The comic element: The comic element in Dr. Faustus fulfills the requirement of the Morality Play. The clown scenes which Marlowe presents were the regular stock in trade of the theatrical companies staging Morality Plays, The purpose of the five comic scenes of Dr. Faustus was also to amuse and entertain the groundings. staging Morality Player. But in a tragedy like Faustus, they could certainly be avoided if Marlowe had not conceived his play lines of the Morality Play.
The Loose Plot: Like a Morality Play, Doctor Faustus, lacks a well-knit plot. There is no interplay between them it is a patchwork of detached scenes rather than a regular play. It shows many traces of the primitive elements from which the Elizabethan drama was evolved. Its form, in fact, is a connecting link between the Old Miracle Plays and drama in proper. Still, it contains many passages of great power and beauty, especially the famous address to Helen of Troy and the despairing agony of Faustus’s last night on earth.

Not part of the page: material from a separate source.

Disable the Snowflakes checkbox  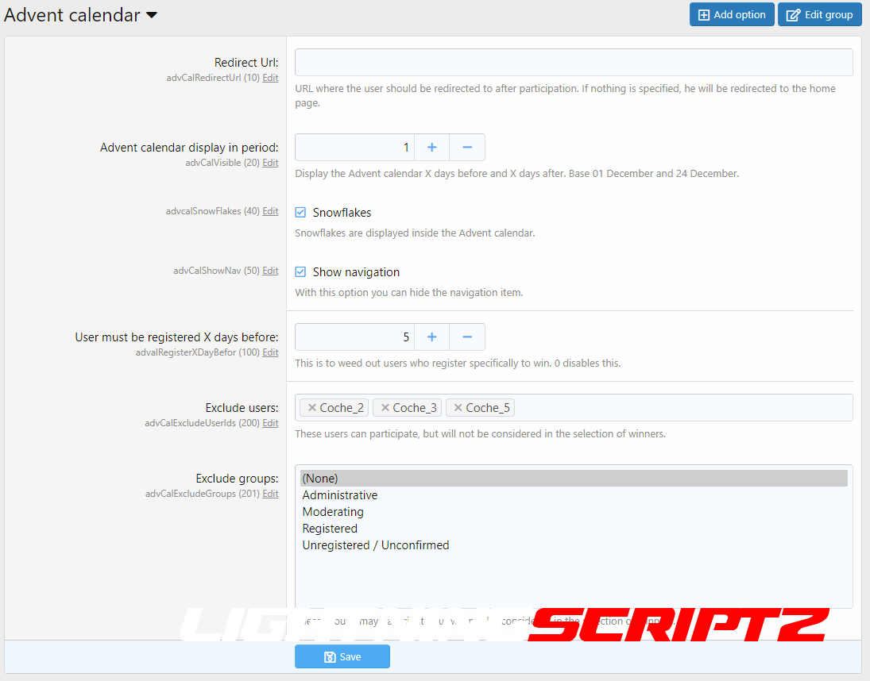pos(300,213)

Characterization: As in a Morality Play, Dr. Faustus shows signs of poor characterization. Only Faustus is a towering Central figure and all other characters are trivials. It suffers from looseness of construction – especially in the middle part of the play. Modlen says that Marlowe’s Mephistophilis is not the cynical spirit of evil drawn by the genius of Goethe, but a more commonplace drudge of infernal powers, though not without ‘signs of remorse and passion’. Moreover, the character of Faustus lacks individuality. It is not of a man, but of the man himself, Everyman.

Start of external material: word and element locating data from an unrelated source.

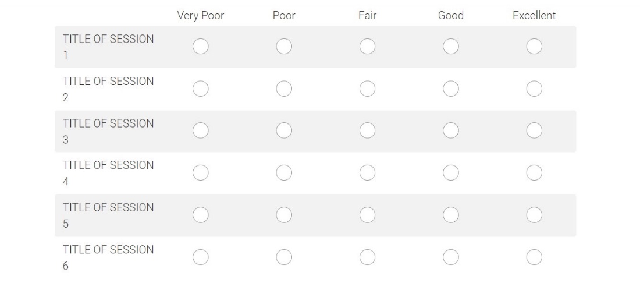
Task: Mark Session 3 as Fair
Action: [x=367, y=131]
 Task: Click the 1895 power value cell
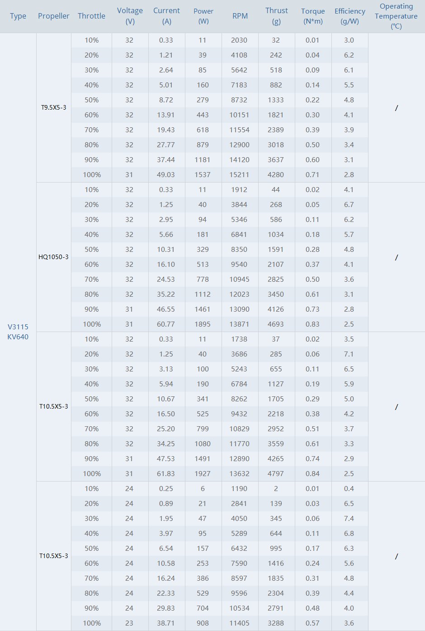(x=203, y=324)
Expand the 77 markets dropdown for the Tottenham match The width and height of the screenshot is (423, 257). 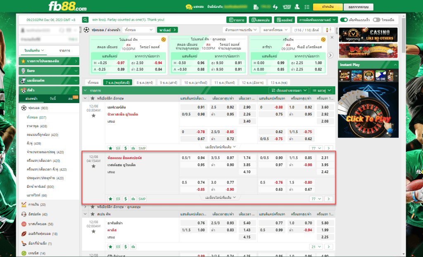pos(316,199)
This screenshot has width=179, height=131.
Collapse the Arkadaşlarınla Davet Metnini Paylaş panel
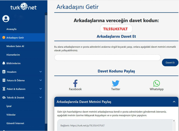tap(174, 102)
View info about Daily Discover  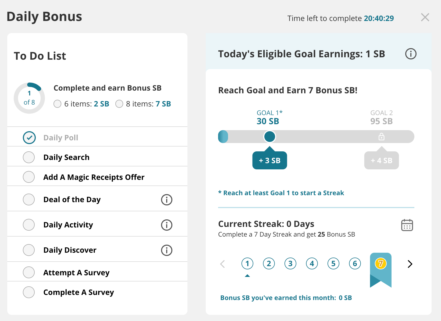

Conclusion: In spite of all its lines with medieval Miracles or Moralities, Doctor Faustus can never be treated wholly as a Morality play. It is, in fact, the greatest heroic tragedy before Shakespeare. To conclude according to a critic Doctor Faustus is both the consummation of the English Morality tradition and the last and the finest of Marlowe’s heroic plays. As a Morality, it vindicates humility, faith, and obedience to the law of God; as a heroic play, it celebrates power, beauty, riches, and Knowledge, and seems a sequel to the plays of ‘Tamburlaine the great’.